**What the exercise asks**
Wherever the string "Given" shows up in the data below, copy the whole line.

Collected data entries
▬▬▬▬▬▬

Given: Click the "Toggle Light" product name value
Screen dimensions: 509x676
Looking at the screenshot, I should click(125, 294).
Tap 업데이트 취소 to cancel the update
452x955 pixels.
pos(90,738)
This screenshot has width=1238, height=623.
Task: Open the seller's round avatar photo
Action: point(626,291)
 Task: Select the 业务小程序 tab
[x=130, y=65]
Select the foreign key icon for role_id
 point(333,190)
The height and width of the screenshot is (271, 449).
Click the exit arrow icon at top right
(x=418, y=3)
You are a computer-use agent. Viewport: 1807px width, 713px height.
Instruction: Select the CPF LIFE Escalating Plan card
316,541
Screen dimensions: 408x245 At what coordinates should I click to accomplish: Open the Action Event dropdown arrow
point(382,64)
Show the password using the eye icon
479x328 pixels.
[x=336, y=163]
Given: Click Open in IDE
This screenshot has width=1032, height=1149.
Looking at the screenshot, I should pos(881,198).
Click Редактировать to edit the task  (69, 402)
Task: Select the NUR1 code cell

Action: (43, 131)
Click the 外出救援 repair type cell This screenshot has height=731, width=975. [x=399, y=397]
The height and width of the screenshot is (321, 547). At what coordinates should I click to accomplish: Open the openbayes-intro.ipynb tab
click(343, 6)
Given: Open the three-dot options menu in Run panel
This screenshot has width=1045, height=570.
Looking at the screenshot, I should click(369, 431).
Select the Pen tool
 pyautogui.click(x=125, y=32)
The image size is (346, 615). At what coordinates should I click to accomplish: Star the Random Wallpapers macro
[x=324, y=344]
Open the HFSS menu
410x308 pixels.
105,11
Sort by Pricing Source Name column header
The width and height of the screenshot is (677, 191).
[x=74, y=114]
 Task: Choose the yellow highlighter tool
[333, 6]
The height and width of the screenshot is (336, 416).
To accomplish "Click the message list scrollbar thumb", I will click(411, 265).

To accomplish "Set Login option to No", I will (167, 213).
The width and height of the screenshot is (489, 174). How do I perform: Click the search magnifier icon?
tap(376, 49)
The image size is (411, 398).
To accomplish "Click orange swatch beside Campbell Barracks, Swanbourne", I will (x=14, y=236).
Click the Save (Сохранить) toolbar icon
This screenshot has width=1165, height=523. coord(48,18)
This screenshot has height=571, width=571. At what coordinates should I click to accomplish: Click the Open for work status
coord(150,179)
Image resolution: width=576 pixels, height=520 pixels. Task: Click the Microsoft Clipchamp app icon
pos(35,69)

▬▬▬▬▬▬

**Task solution**
Given: Click the "Toggle Light" product name value
Given: Click Open in IDE
Given: Open the three-dot options menu in Run panel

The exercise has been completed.